In late February or early March 1966 we were in the An Loa Valley near Bong Son for Operation Masher/White Wing. One morning we were on a platoon patrol (such as it was). We had come to a hill that came down almost to the edge of the rice paddy, with 5-10 m between the start of the slope and the paddy. As we started along the strip, we noticed there were small foxholes dug along the side of the trail. The point man looked into one of them and found a snake. Soon we saw there was a snake in every one of the holes. Just as we got to the point where the hill curved around to the left, we started receiving fire from these islands ~150 m away. I guess they hoped we'd jump in with the snakes, but as word had been passed about who was already occupying those holes nobody took that action.

 

We then also started taking sniper fire from up slope. So the M-60 guy goes to the head of this little ravine and stands up to get a clear field of fire. CLICK! Misfire! A few bullets hitting the ground in front of him hastening his ducking for cover to fix the stoppage. While he works on it a couple of guys start putting automatic fire in the direction the rounds seemed to be coming from. Since no one was paying for the ammo, they started putting rounds all over. One burst dropped a monkey from a tree. Maybe that monkey had an AK, cause we no longer received fire from the left.

 

At the time we had this fairly new Lt., with maybe 3 weeks incountry. So he tells my squad leader, Ssg Ponce, to move the squad up to the edge of the paddy, just inside the tree line to give covering fire as the rest of the platoon assaults across the paddy towards the island directly ahead of us. This we proceed to do as the other squads start racing across the paddy. Now, as most of you know, it's hard to run very fast or far in knee-deep mud. They get about 50 m before flopping down behind the second of two dikes. The Lt. is behind the first. This Lt. is a great big guy with coke bottle glasses and so clumsy that we call him Duffus. Then he's screaming for Ssg Ponce, asking why he isn't up with everyone else (short memory, I guess). So we charge out there as well, to the dike with everyone else behind it. Now we're getting fire from the island right ahead of us, and automatic fire from the island on our right flank. The Lt. is yelling "Move out. Move out." at the top of lungs. I looked back and all I could see was his arm sticking above the dike, waving in the general direction of the island. Figuring it was better on the island ahead than in the middle of the paddy, Mike Adkins and I start running towards the island again. We weren't delivering much fire because I had a '79 with only 3 or 4 more rounds and Adkins had my .45 cause his M-16 was in pieces.
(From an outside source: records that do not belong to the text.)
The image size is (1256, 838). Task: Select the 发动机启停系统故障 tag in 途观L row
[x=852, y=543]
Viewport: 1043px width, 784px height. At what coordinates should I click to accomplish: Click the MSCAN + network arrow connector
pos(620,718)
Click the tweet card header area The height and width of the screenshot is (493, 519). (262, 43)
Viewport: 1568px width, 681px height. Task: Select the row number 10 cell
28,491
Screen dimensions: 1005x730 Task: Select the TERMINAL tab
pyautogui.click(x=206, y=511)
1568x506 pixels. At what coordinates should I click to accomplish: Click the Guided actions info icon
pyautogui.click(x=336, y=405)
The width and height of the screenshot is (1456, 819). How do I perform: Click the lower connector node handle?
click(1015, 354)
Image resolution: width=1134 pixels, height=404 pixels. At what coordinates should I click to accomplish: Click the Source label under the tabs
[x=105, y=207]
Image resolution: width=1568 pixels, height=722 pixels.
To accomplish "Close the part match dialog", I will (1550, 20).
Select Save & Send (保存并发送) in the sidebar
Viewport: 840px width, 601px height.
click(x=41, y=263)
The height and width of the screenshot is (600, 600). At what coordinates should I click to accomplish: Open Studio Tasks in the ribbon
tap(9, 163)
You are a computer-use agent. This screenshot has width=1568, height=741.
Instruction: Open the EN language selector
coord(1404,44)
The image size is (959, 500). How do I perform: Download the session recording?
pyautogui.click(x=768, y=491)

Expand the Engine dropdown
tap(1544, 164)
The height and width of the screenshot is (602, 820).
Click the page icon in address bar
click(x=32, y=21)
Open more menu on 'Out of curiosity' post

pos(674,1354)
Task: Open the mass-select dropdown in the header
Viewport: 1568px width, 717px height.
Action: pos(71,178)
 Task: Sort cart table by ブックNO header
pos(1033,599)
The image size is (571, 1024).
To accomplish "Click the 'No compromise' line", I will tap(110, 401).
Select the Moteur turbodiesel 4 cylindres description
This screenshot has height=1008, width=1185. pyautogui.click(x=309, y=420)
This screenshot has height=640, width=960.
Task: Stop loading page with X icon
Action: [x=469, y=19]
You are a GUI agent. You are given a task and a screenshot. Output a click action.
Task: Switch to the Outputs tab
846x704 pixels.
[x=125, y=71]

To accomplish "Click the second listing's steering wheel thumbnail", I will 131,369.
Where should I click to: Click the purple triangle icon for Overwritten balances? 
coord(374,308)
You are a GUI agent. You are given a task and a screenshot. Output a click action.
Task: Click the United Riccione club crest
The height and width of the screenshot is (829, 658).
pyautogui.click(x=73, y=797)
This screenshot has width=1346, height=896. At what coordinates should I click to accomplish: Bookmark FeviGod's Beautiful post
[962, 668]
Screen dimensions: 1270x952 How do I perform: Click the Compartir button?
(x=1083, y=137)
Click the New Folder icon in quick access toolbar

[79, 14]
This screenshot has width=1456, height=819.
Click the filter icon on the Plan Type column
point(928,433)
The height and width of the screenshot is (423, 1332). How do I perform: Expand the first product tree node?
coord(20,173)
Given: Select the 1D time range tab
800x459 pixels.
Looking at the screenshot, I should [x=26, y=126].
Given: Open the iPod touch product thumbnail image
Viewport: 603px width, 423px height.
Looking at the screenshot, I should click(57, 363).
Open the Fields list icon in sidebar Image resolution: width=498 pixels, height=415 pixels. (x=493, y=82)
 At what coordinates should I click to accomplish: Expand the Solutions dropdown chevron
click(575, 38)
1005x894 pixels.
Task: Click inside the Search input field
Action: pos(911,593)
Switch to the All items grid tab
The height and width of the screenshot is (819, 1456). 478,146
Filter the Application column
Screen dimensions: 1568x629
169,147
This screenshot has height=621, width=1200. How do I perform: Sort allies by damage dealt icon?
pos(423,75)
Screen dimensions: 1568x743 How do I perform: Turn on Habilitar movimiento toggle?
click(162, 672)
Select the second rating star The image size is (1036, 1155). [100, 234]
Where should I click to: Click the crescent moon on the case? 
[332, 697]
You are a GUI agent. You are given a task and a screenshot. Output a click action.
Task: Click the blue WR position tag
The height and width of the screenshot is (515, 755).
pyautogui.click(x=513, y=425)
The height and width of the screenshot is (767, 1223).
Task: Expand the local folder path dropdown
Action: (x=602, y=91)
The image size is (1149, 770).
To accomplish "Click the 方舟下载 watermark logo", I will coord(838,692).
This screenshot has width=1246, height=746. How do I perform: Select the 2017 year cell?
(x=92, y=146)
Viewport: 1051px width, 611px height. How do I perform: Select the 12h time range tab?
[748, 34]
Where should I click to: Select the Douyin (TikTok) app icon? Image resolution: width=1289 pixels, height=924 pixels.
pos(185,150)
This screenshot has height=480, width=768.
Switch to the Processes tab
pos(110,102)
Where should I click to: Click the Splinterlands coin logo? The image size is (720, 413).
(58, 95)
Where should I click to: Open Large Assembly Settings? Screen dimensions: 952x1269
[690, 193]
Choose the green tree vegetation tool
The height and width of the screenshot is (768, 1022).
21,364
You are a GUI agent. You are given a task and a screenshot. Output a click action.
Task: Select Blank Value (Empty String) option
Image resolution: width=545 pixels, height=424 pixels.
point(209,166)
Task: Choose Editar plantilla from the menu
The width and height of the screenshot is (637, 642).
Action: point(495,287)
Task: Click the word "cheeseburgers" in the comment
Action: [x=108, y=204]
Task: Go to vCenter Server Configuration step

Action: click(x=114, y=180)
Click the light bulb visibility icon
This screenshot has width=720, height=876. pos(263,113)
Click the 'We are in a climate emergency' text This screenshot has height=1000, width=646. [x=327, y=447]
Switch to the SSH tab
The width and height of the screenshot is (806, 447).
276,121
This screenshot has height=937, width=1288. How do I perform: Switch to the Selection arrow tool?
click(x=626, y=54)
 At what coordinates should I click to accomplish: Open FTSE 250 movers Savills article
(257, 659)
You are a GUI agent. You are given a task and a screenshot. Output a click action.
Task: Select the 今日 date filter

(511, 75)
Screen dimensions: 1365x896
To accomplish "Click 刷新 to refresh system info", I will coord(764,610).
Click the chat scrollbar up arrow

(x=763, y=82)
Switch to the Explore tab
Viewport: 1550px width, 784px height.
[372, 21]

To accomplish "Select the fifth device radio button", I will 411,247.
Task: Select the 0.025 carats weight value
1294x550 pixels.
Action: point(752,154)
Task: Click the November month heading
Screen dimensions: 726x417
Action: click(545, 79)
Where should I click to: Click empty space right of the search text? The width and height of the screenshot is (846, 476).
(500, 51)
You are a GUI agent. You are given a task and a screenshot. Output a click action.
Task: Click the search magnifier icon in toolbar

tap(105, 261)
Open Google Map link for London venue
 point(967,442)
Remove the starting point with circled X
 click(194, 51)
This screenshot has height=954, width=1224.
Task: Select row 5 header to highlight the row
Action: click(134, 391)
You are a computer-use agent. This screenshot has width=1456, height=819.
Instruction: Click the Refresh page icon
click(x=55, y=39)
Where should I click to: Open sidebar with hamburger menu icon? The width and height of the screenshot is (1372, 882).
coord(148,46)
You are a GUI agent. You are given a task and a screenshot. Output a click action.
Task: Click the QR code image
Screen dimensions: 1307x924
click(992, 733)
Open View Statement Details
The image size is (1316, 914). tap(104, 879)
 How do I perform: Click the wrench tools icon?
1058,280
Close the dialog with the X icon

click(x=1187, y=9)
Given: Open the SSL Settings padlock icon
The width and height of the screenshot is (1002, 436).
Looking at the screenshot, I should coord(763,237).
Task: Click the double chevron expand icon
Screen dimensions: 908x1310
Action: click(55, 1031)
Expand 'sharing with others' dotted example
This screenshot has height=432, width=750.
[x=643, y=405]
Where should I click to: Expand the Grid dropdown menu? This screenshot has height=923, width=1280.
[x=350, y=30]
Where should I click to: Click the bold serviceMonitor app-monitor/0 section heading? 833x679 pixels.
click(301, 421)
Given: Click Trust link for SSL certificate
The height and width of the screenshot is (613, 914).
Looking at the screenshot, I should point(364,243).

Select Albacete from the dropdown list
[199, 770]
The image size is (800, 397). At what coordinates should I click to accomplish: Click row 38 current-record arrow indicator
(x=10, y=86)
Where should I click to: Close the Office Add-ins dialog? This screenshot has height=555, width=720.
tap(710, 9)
Shortly after we moved out, everyone else followed. The island had about a ten-foot high embankment from the edge of the paddy, so I'm on top pulling guys up as Mike stands guard behind me. At this time the bad guys have decamped. We start sweeping along the island (It's maybe 25 m wide and a couple of hundred long, reducing bunkers as we go. After about 100 m of this the Lt. say "Stop. We've got gunship support coming in." He tell them to run on the long direction of the island north of the smoke he's gonna throw. So what does he do? He DROPS the fucking smoke grenade! Remember, he's back about 25-30 m behind us. I guarantee you we ran faster than we had in the paddy. They proceeded to uses ARA and machine guns to great effect on the rest of the island. A patrol from another company killed 3 or 4 of them trying to get off the island.

 

It was a tired bunch of guys getting on the Hueys to lift us out of there.